About this task: Can you repeat the lines exactly, starting with the line containing "This screenshot has width=580, height=536." and ending with the line containing "center [289, 510].", both included? Leave the pictures out of your answer.

··· Dataset

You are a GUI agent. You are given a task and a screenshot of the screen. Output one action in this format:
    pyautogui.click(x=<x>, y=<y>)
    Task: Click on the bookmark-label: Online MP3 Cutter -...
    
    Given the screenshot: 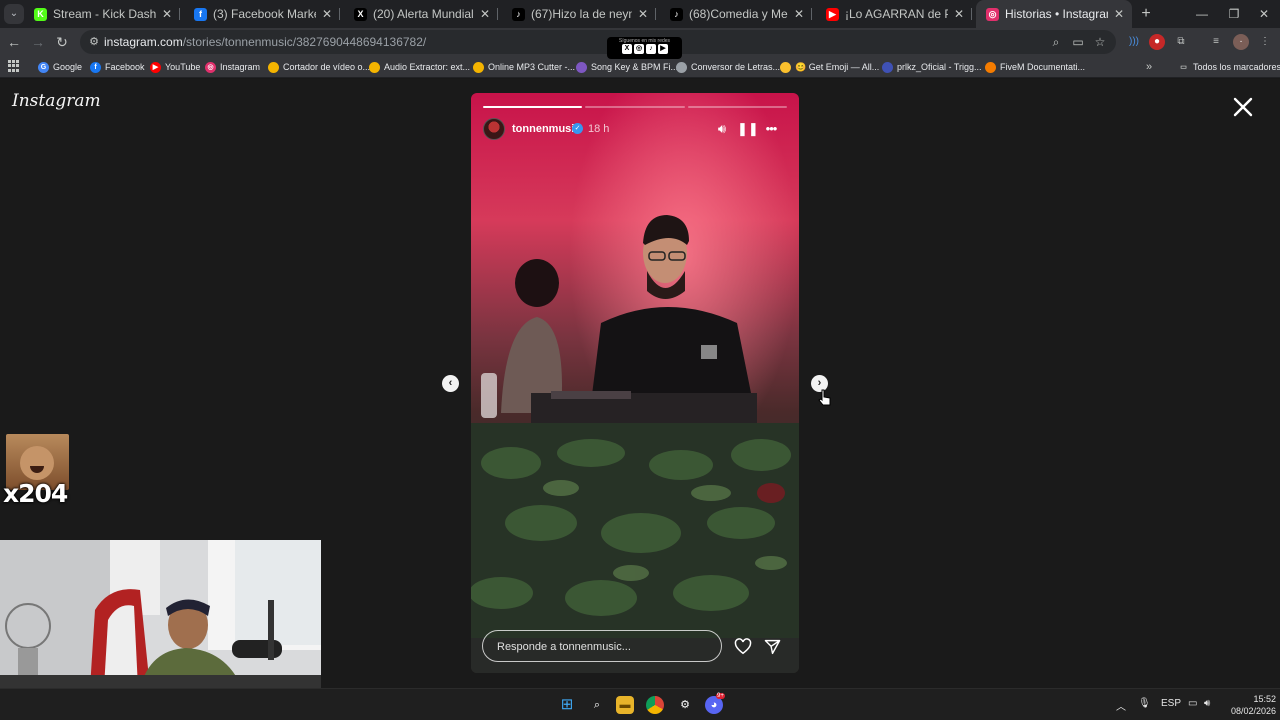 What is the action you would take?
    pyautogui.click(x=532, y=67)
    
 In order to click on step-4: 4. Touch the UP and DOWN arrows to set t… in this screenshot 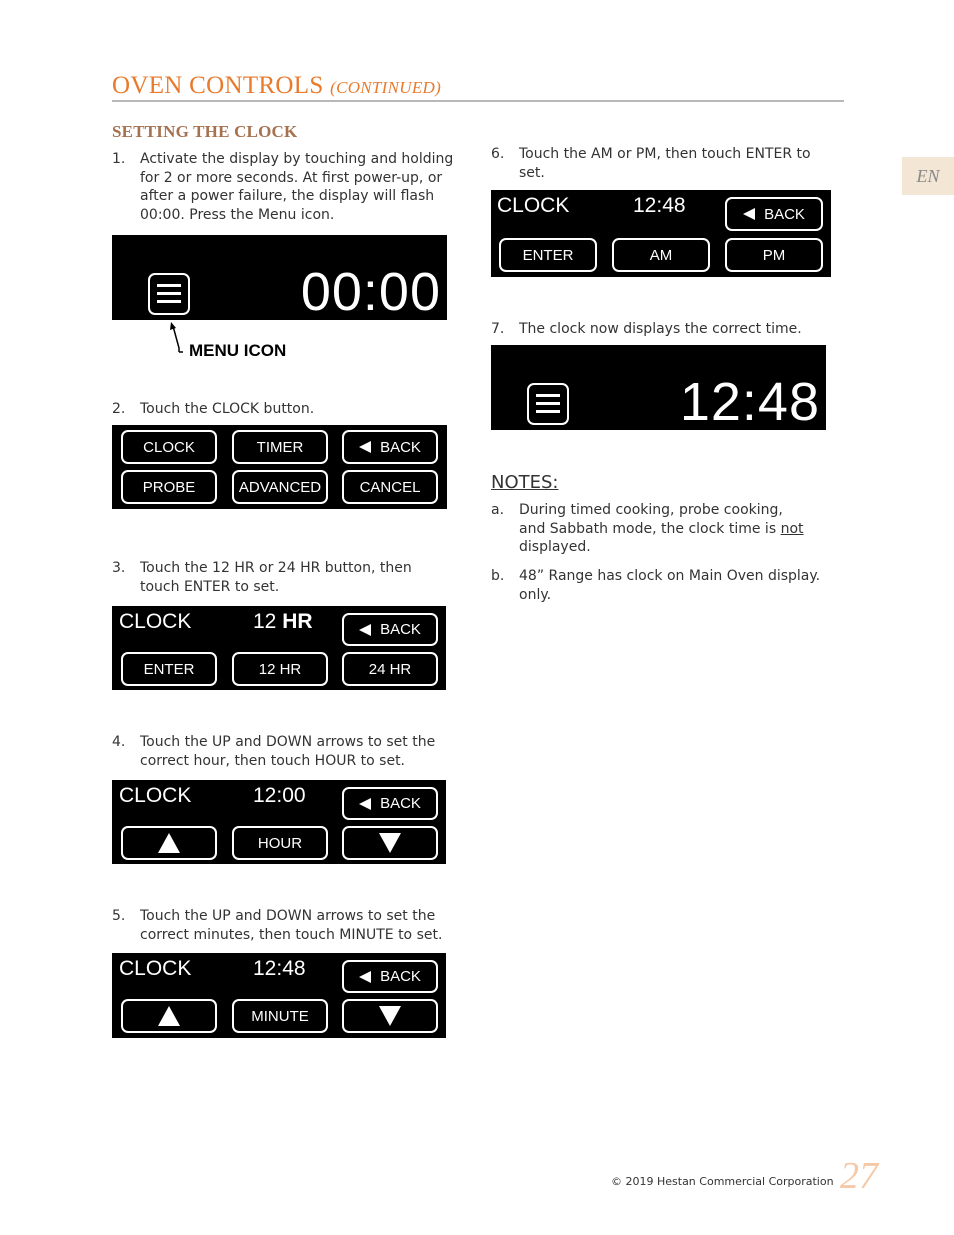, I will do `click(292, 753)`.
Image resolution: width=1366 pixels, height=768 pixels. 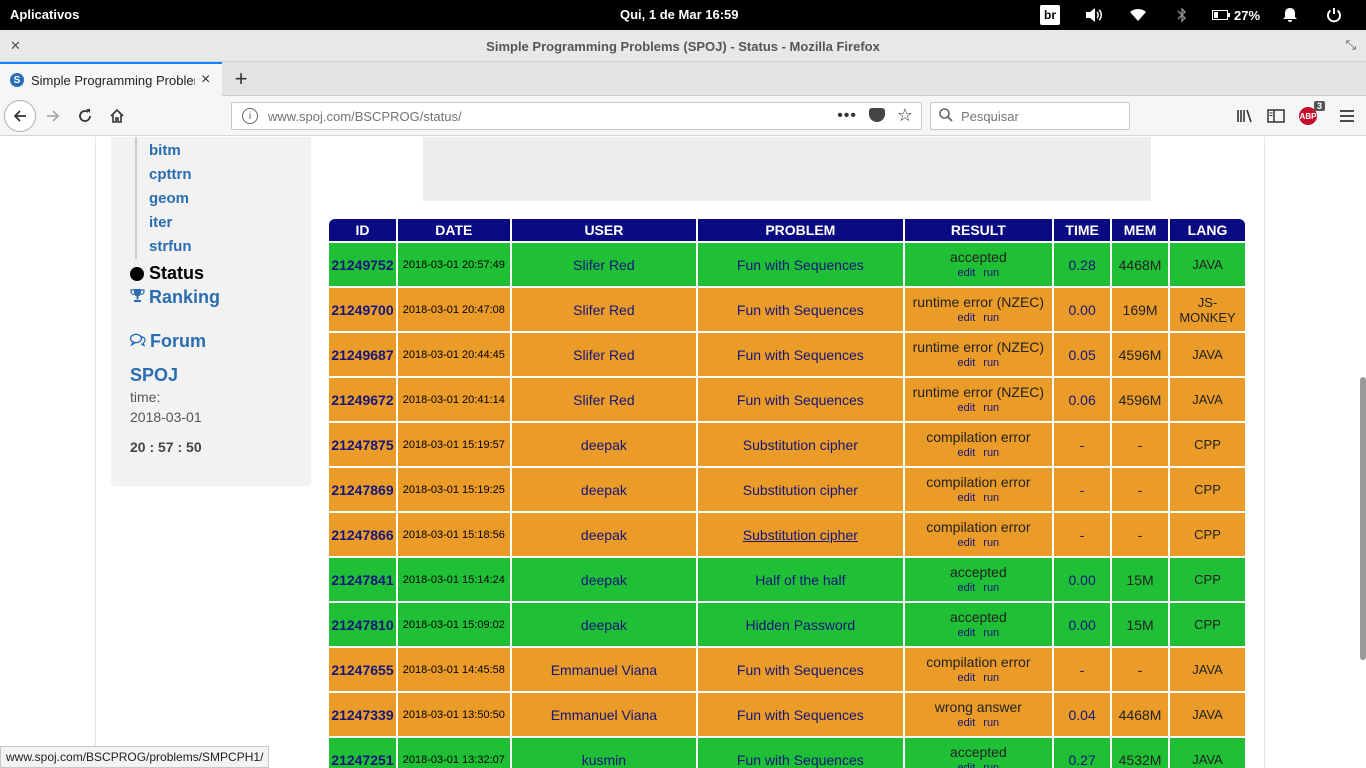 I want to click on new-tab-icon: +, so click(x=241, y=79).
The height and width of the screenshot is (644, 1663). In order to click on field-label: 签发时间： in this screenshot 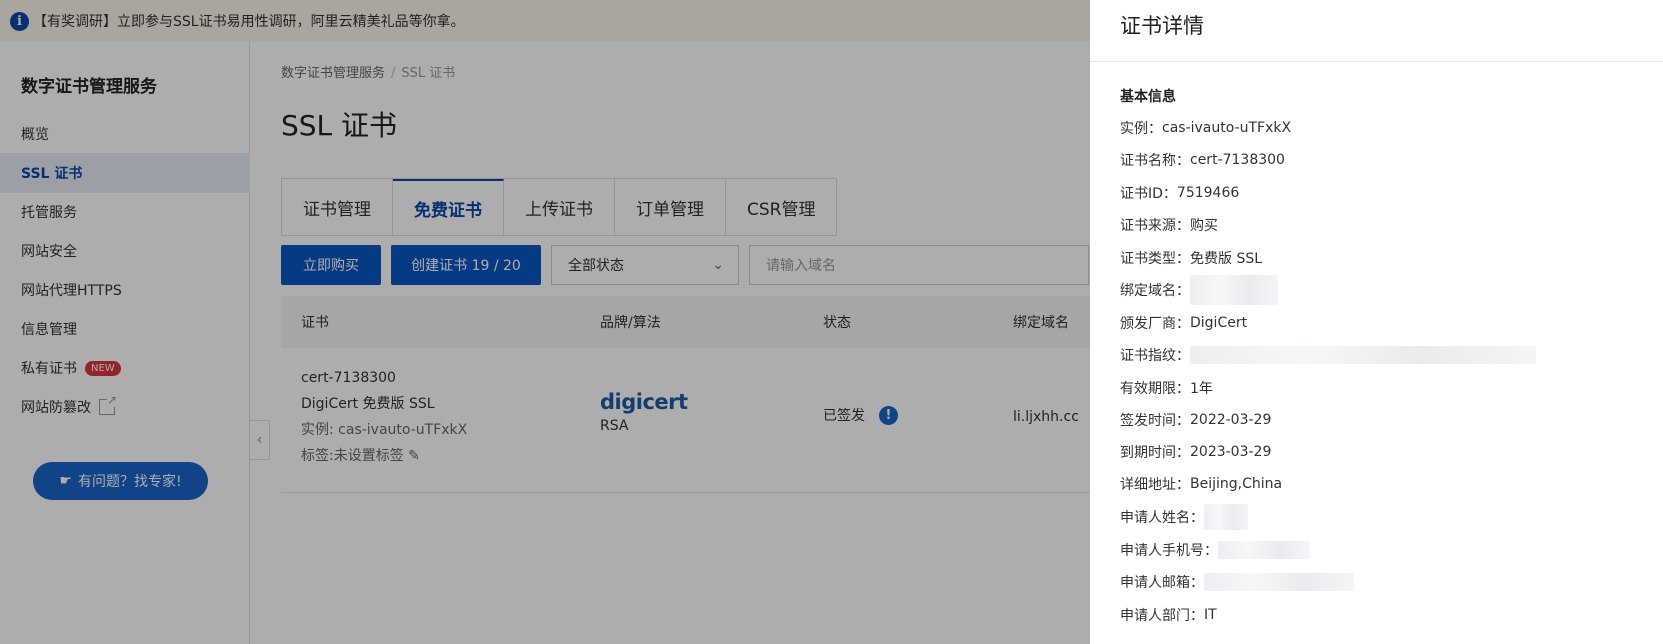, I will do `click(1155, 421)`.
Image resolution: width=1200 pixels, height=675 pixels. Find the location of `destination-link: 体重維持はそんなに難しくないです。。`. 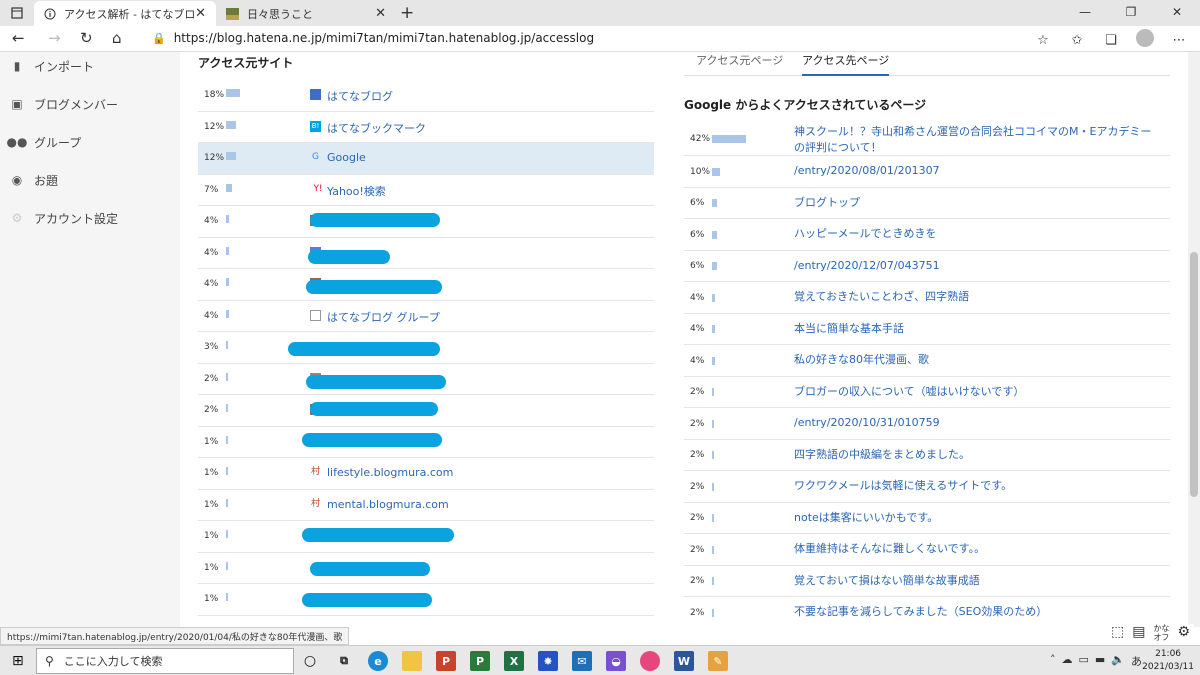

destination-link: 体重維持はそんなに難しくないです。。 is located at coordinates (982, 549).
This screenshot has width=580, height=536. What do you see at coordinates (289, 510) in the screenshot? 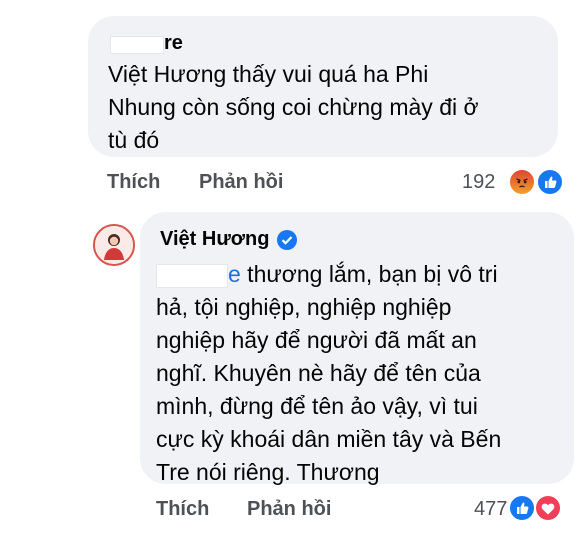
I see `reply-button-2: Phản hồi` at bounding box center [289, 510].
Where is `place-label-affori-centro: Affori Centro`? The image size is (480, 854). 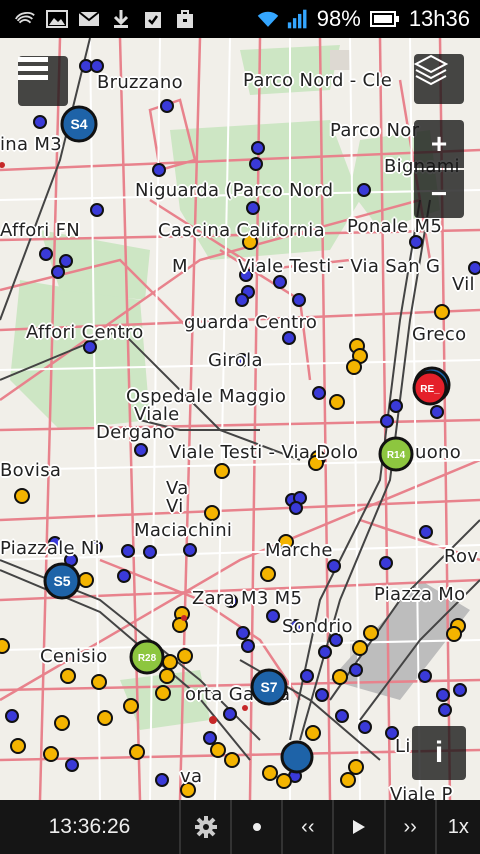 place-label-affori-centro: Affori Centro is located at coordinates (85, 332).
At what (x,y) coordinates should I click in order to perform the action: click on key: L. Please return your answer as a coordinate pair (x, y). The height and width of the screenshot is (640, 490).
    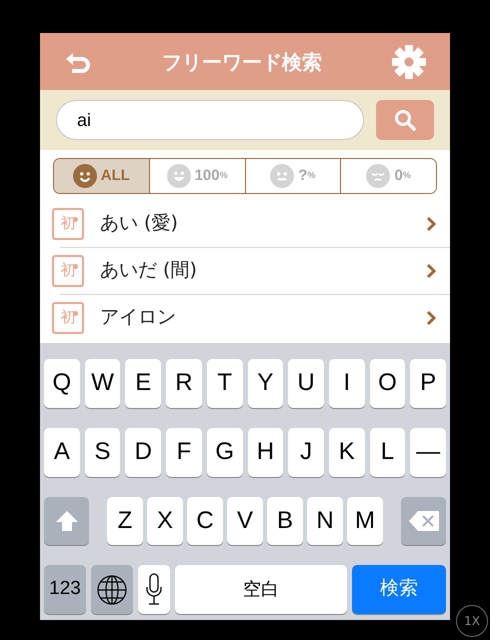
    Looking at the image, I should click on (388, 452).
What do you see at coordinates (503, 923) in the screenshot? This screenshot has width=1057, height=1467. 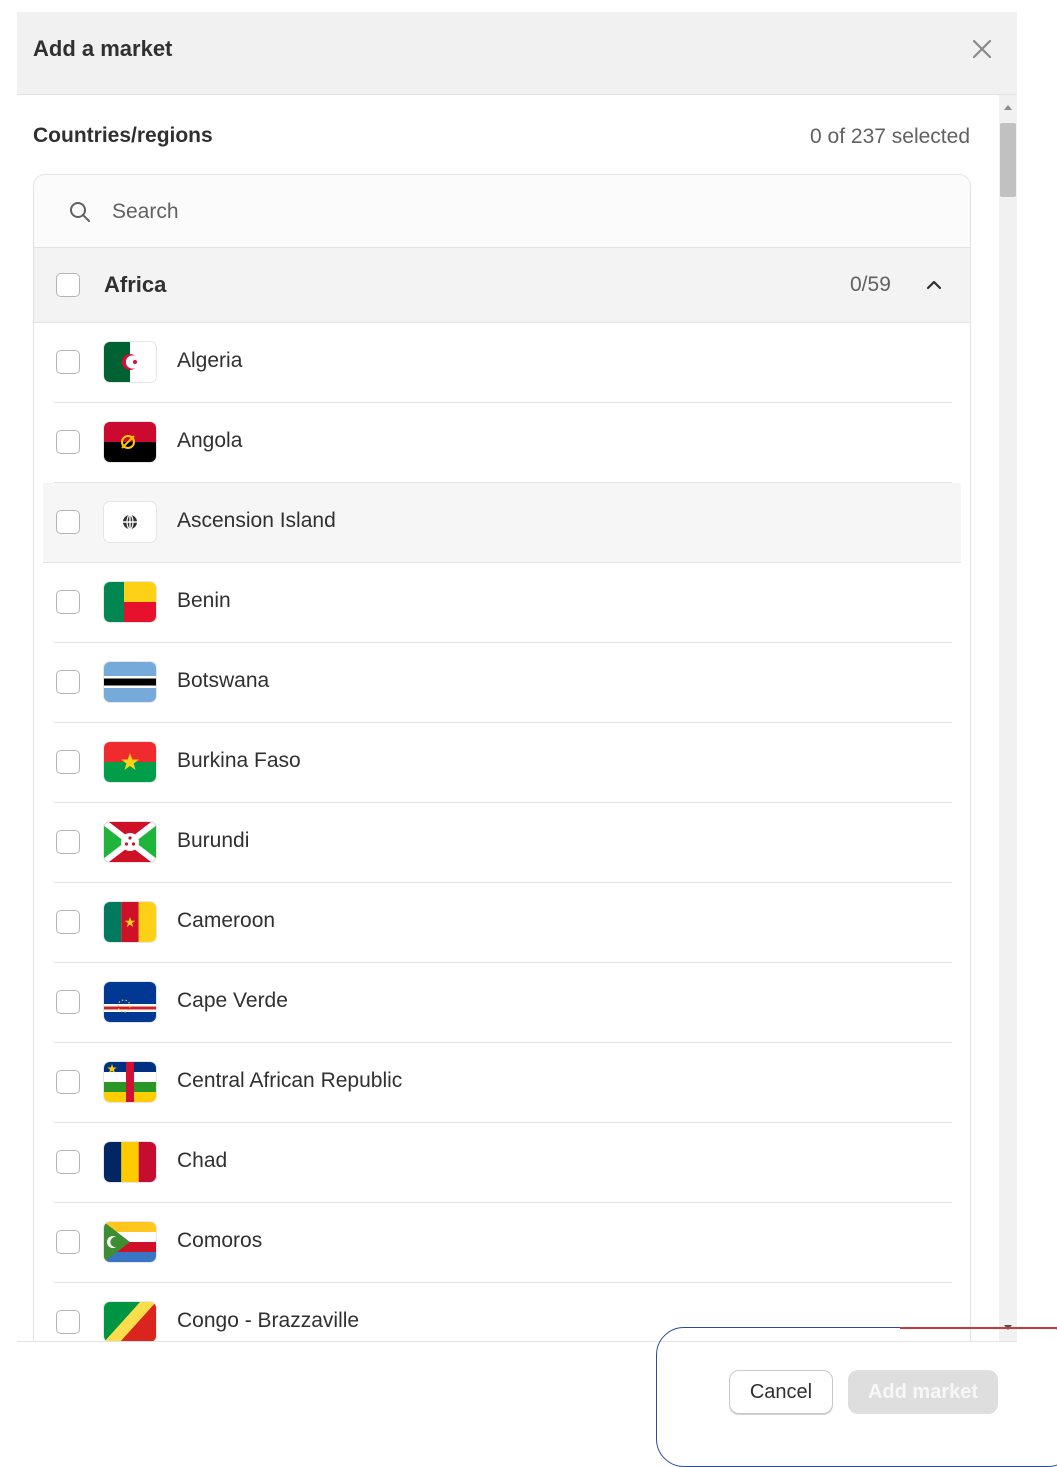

······

The completed task:
This screenshot has width=580, height=536. What do you see at coordinates (289, 510) in the screenshot? 
I see `reply-button-2: Phản hồi` at bounding box center [289, 510].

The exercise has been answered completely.